___ Ausgewählter Forenauszug
Dein Netzteil hat zwar genug Leistung, aber ist technisch nicht gut gemug für eine 1070.
Und wer so viel Geld für eine Grafikkarte ausgibt, sollte genug Geld für ein gutes Netzteil haben


----------



## Plinius (4. Juni 2016)

*AW: Be buiet Pure Power 530W stark genug für MSI 1070 Gaminx X?*

vielen dank für eure erste einschätzung

was bedeutet "das l8 hat nur Gruppe und auch nur 2 Rails"? inwiefern hat das einfluss darauf, ob die grafikkarte rennt oder nicht?

und wieso genau ist das netzteil technisch nicht gut genug? worauf käme es an?

das geld für ein besseres netzteil wäre schon da, daran würde es nicht hapern, allerdings weiß ich nicht worauf ich achten muss und ich habe noch nie ein netzteil eingebaut...ist das "im nachhinein" eh möglich, ohne den rechner komplett zu demontieren?
lieber wäre es mir aber natürlich, wenn ich das netzteil nicht tauschen müsste

mit welchen konsequenzen müsste ich eurer einschätzung nach rechnen, wenn ich das jetzige netzteil zusammen mit der 1070 betreibe?
und welches netzteil würdet ihr mir stattdessen empfehlen?
und wie schätzt ihr den schwierigkeitsgrad für jemanden, der noch nie einen tausch gemacht hat, ein?


----------



## Threshold (4. Juni 2016)
______
___ Angezeigte Informationen
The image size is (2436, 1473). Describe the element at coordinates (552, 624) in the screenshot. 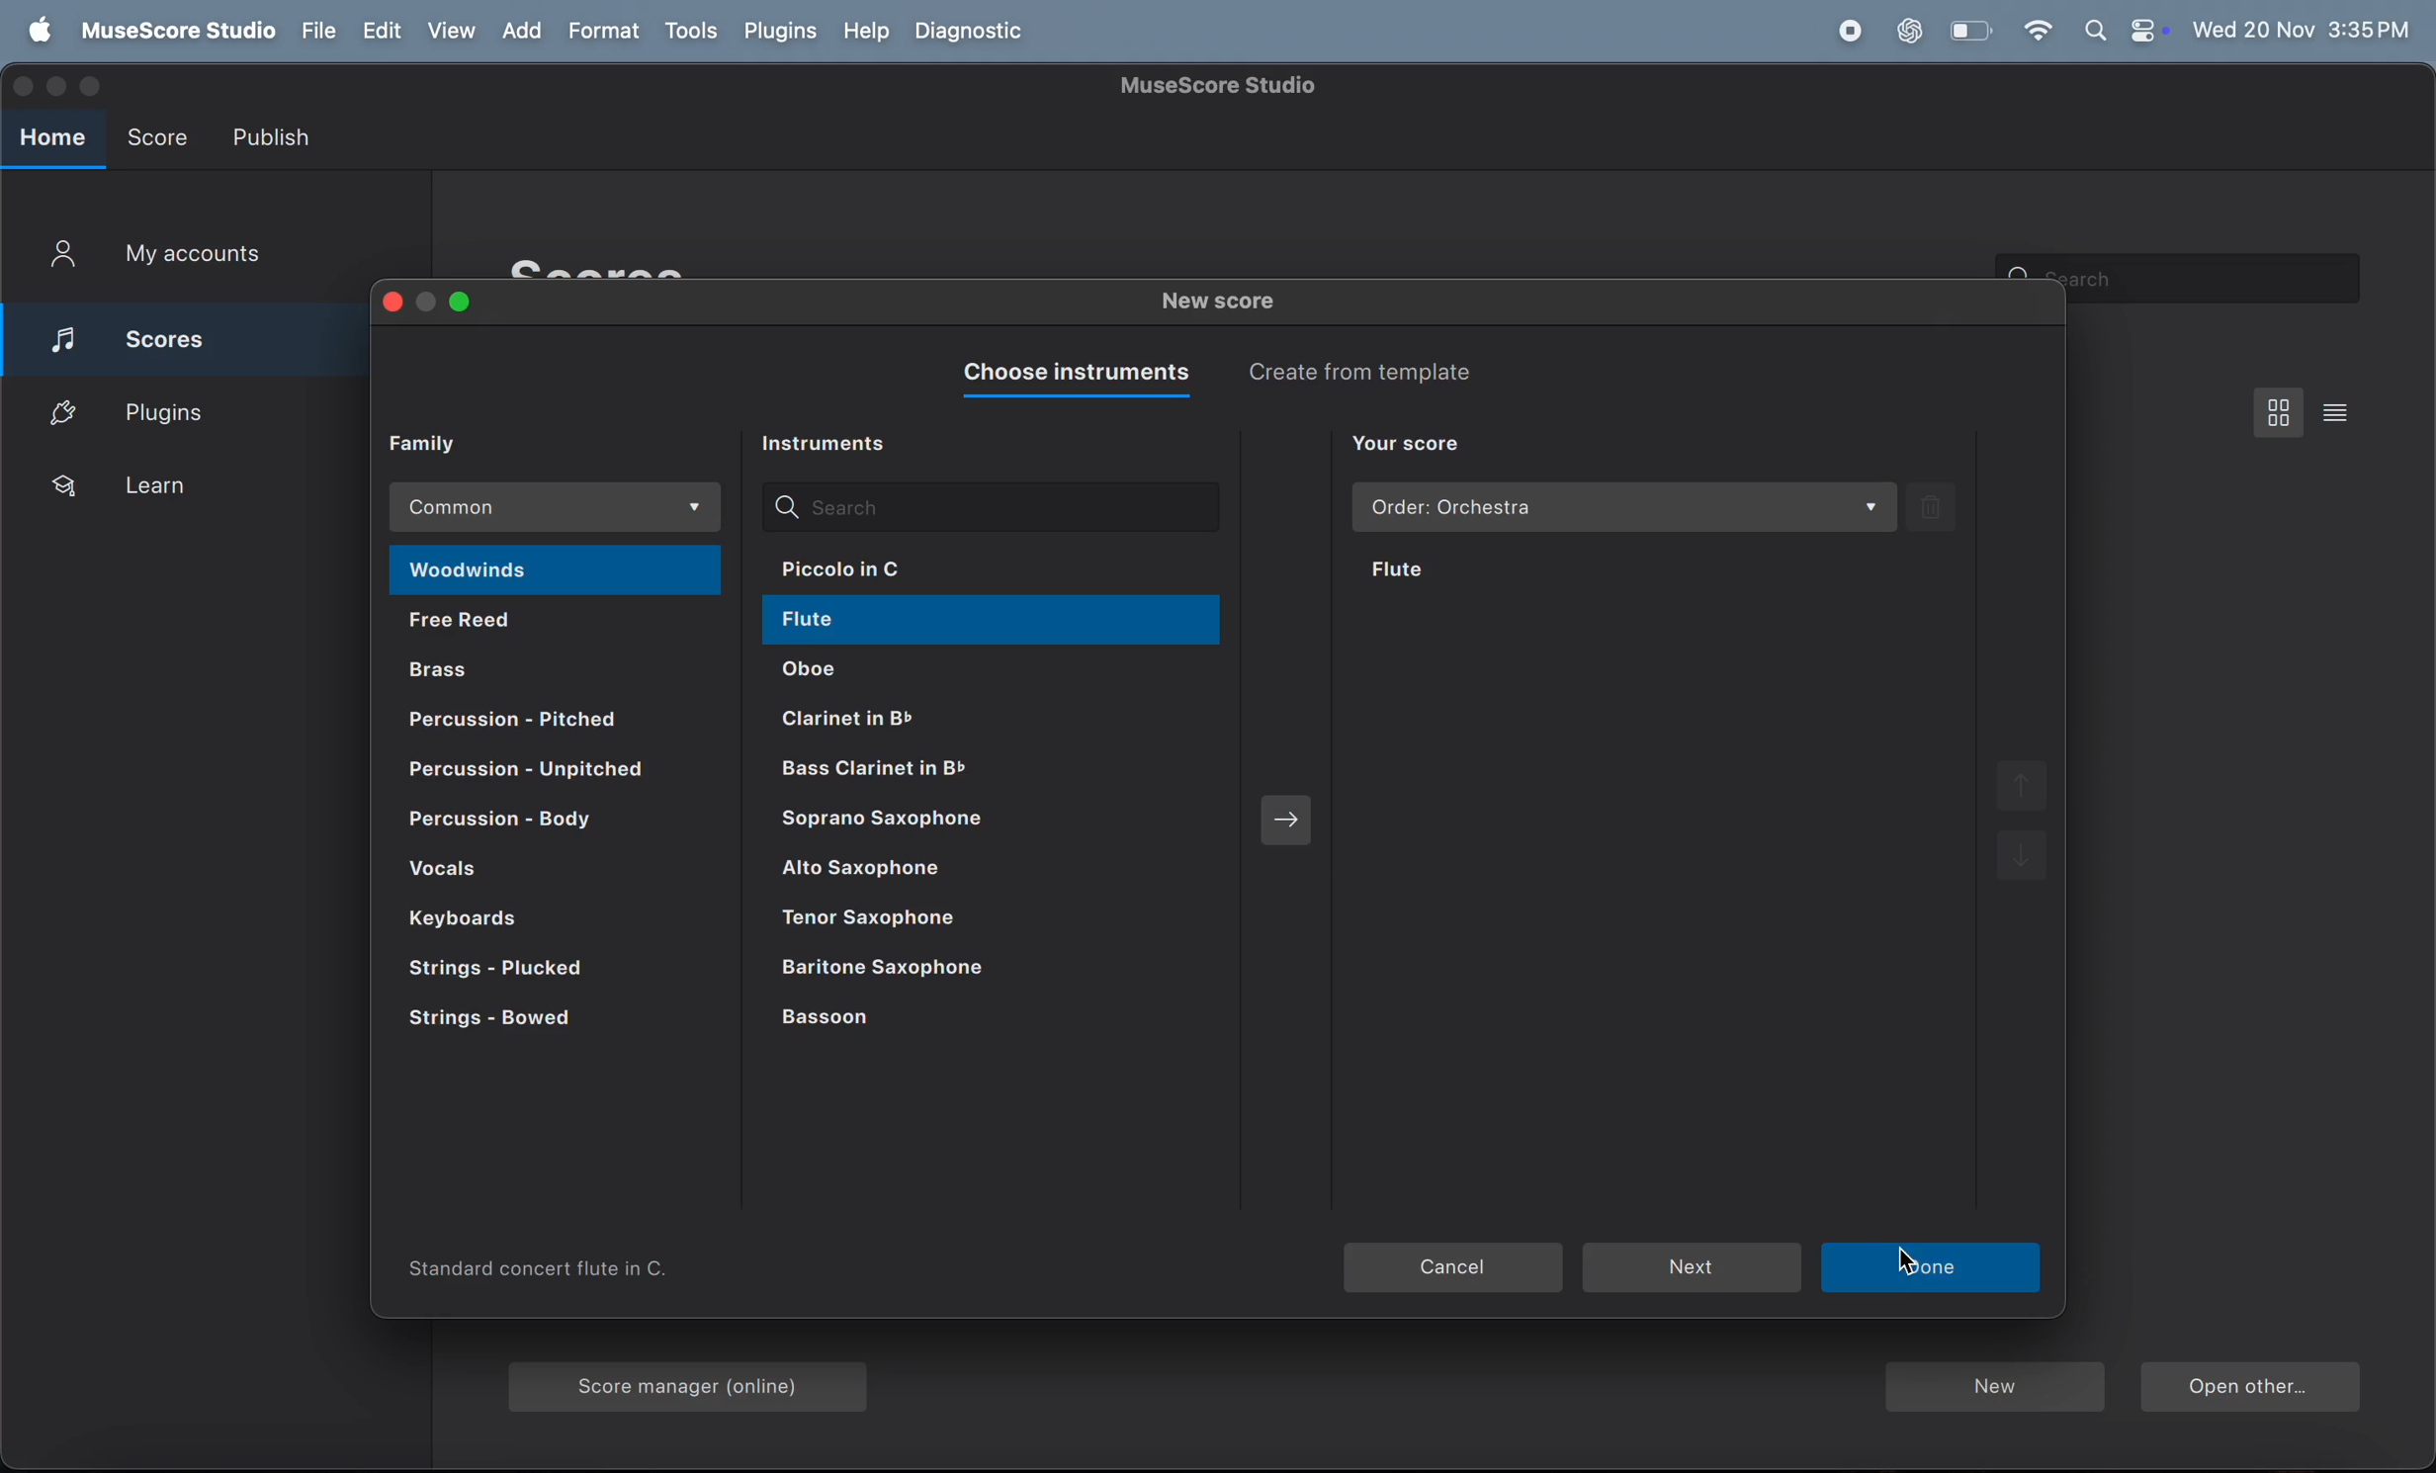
______
Folgendes bearbeiten:
1/ Fasse den Absatz des Forenauszugs, der mit „das geld für ein besseres netzteil“ beginnt, als Stichpunktliste zusammen und behalte dabei seine wesentlichen Angaben bei.
2/ Übertrage aus dem Forenauszug wortgetreu den Abschnitt, der bei „vielen dank für“ anfängt und bei „käme es an?“ aufhört.
Das Material steht für sich und gehört nicht zum Forenauszug.

Die Antworten:
1/
- Das Geld für ein besseres Netzteil ist vorhanden und wäre kein Hindernis.
- Unklar ist, worauf dabei zu achten ist.
- Ein Netzteil wurde noch nie eingebaut.
- Gefragt wird, ob ein nachträglicher Tausch möglich ist, ohne den Rechner komplett zu demontieren.
- Lieber wäre es, das Netzteil gar nicht tauschen zu müssen.

2/
vielen dank für eure erste einschätzung

was bedeutet "das l8 hat nur Gruppe und auch nur 2 Rails"? inwiefern hat das einfluss darauf, ob die grafikkarte rennt oder nicht?

und wieso genau ist das netzteil technisch nicht gut genug? worauf käme es an?